* Task brief *
Using the data below, please return every line exactly as given.

* Dataset entries *
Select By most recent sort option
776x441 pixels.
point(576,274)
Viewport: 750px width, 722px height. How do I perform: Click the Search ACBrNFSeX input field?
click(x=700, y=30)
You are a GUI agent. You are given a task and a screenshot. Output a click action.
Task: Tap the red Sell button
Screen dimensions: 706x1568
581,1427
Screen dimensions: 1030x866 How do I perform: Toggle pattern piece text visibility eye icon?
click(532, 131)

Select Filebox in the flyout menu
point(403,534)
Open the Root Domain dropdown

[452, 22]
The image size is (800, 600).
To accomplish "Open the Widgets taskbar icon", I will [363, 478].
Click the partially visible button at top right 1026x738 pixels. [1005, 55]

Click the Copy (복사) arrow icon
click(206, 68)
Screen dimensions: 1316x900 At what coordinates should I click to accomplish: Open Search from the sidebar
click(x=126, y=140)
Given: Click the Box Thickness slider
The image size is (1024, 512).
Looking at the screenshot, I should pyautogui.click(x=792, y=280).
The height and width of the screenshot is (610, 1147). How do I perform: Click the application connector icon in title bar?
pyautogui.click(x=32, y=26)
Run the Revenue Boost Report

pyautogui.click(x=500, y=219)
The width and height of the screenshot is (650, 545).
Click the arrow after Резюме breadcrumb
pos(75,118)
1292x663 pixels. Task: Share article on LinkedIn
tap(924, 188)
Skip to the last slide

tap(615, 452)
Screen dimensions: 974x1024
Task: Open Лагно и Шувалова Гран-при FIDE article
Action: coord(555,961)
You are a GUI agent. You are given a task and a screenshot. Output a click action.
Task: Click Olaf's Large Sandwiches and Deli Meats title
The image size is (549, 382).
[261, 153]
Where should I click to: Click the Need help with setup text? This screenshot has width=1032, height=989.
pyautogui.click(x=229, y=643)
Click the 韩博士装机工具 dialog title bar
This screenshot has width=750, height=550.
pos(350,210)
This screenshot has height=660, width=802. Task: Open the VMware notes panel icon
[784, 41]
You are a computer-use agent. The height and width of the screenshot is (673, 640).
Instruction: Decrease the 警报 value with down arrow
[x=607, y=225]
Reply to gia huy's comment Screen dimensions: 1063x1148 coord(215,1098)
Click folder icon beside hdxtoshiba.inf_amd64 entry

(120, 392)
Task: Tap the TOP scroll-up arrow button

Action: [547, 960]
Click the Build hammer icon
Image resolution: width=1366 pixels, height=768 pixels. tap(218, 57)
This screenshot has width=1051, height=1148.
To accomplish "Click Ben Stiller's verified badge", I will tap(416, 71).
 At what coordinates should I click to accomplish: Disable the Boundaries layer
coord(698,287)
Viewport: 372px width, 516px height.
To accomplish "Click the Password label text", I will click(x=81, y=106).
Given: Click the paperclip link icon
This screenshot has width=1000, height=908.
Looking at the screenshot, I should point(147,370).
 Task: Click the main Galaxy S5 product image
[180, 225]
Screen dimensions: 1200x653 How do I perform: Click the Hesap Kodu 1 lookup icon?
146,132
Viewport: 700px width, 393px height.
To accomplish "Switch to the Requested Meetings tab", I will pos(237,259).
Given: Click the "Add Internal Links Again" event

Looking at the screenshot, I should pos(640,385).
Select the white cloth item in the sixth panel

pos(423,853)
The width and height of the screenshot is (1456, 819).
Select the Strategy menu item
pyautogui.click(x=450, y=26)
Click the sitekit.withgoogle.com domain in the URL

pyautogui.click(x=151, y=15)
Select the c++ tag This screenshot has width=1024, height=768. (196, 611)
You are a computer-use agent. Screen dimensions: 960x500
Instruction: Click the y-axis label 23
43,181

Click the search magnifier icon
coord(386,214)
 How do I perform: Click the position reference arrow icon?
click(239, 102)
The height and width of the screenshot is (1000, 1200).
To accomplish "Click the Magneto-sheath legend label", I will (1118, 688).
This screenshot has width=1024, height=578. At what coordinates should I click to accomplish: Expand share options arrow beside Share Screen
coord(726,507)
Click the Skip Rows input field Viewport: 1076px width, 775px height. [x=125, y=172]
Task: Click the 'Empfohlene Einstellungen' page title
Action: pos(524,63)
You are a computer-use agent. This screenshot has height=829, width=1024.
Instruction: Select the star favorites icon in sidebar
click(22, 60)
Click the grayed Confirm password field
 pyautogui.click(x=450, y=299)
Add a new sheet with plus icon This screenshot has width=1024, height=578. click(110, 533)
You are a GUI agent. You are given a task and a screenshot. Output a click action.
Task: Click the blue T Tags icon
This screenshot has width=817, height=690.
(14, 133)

* Solution to this exercise *
Select By most recent sort option
776x441 pixels.
point(576,274)
Viewport: 750px width, 722px height. How do I perform: Click the Search ACBrNFSeX input field?
click(x=700, y=30)
You are a GUI agent. You are given a task and a screenshot. Output a click action.
Task: Tap the red Sell button
Screen dimensions: 706x1568
581,1427
Screen dimensions: 1030x866 How do I perform: Toggle pattern piece text visibility eye icon?
click(532, 131)

Select Filebox in the flyout menu
point(403,534)
Open the Root Domain dropdown

[452, 22]
The image size is (800, 600).
To accomplish "Open the Widgets taskbar icon", I will [363, 478].
Click the partially visible button at top right 1026x738 pixels. [1005, 55]

Click the Copy (복사) arrow icon
click(206, 68)
Screen dimensions: 1316x900 At what coordinates should I click to accomplish: Open Search from the sidebar
click(x=126, y=140)
Given: Click the Box Thickness slider
The image size is (1024, 512).
Looking at the screenshot, I should pyautogui.click(x=792, y=280).
The height and width of the screenshot is (610, 1147). How do I perform: Click the application connector icon in title bar?
pyautogui.click(x=32, y=26)
Run the Revenue Boost Report

pyautogui.click(x=500, y=219)
The width and height of the screenshot is (650, 545).
Click the arrow after Резюме breadcrumb
pos(75,118)
1292x663 pixels. Task: Share article on LinkedIn
tap(924, 188)
Skip to the last slide

tap(615, 452)
Screen dimensions: 974x1024
Task: Open Лагно и Шувалова Гран-при FIDE article
Action: coord(555,961)
You are a GUI agent. You are given a task and a screenshot. Output a click action.
Task: Click Olaf's Large Sandwiches and Deli Meats title
The image size is (549, 382).
[261, 153]
Where should I click to: Click the Need help with setup text? This screenshot has width=1032, height=989.
pyautogui.click(x=229, y=643)
Click the 韩博士装机工具 dialog title bar
This screenshot has width=750, height=550.
pos(350,210)
This screenshot has height=660, width=802. Task: Open the VMware notes panel icon
[784, 41]
You are a computer-use agent. The height and width of the screenshot is (673, 640).
Instruction: Decrease the 警报 value with down arrow
[x=607, y=225]
Reply to gia huy's comment Screen dimensions: 1063x1148 coord(215,1098)
Click folder icon beside hdxtoshiba.inf_amd64 entry

(120, 392)
Task: Tap the TOP scroll-up arrow button

Action: [547, 960]
Click the Build hammer icon
Image resolution: width=1366 pixels, height=768 pixels. tap(218, 57)
This screenshot has width=1051, height=1148.
To accomplish "Click Ben Stiller's verified badge", I will tap(416, 71).
 At what coordinates should I click to accomplish: Disable the Boundaries layer
coord(698,287)
Viewport: 372px width, 516px height.
To accomplish "Click the Password label text", I will click(x=81, y=106).
Given: Click the paperclip link icon
This screenshot has width=1000, height=908.
Looking at the screenshot, I should point(147,370).
 Task: Click the main Galaxy S5 product image
[180, 225]
Screen dimensions: 1200x653 How do I perform: Click the Hesap Kodu 1 lookup icon?
146,132
Viewport: 700px width, 393px height.
To accomplish "Switch to the Requested Meetings tab", I will pos(237,259).
Given: Click the "Add Internal Links Again" event

Looking at the screenshot, I should pos(640,385).
Select the white cloth item in the sixth panel

pos(423,853)
The width and height of the screenshot is (1456, 819).
Select the Strategy menu item
pyautogui.click(x=450, y=26)
Click the sitekit.withgoogle.com domain in the URL

pyautogui.click(x=151, y=15)
Select the c++ tag This screenshot has width=1024, height=768. (196, 611)
You are a computer-use agent. Screen dimensions: 960x500
Instruction: Click the y-axis label 23
43,181

Click the search magnifier icon
coord(386,214)
 How do I perform: Click the position reference arrow icon?
click(239, 102)
The height and width of the screenshot is (1000, 1200).
To accomplish "Click the Magneto-sheath legend label", I will (1118, 688).
This screenshot has width=1024, height=578. At what coordinates should I click to accomplish: Expand share options arrow beside Share Screen
coord(726,507)
Click the Skip Rows input field Viewport: 1076px width, 775px height. [x=125, y=172]
Task: Click the 'Empfohlene Einstellungen' page title
Action: pos(524,63)
You are a computer-use agent. This screenshot has height=829, width=1024.
Instruction: Select the star favorites icon in sidebar
click(22, 60)
Click the grayed Confirm password field
 pyautogui.click(x=450, y=299)
Add a new sheet with plus icon This screenshot has width=1024, height=578. click(110, 533)
You are a GUI agent. You are given a task and a screenshot. Output a click action.
Task: Click the blue T Tags icon
This screenshot has width=817, height=690.
(14, 133)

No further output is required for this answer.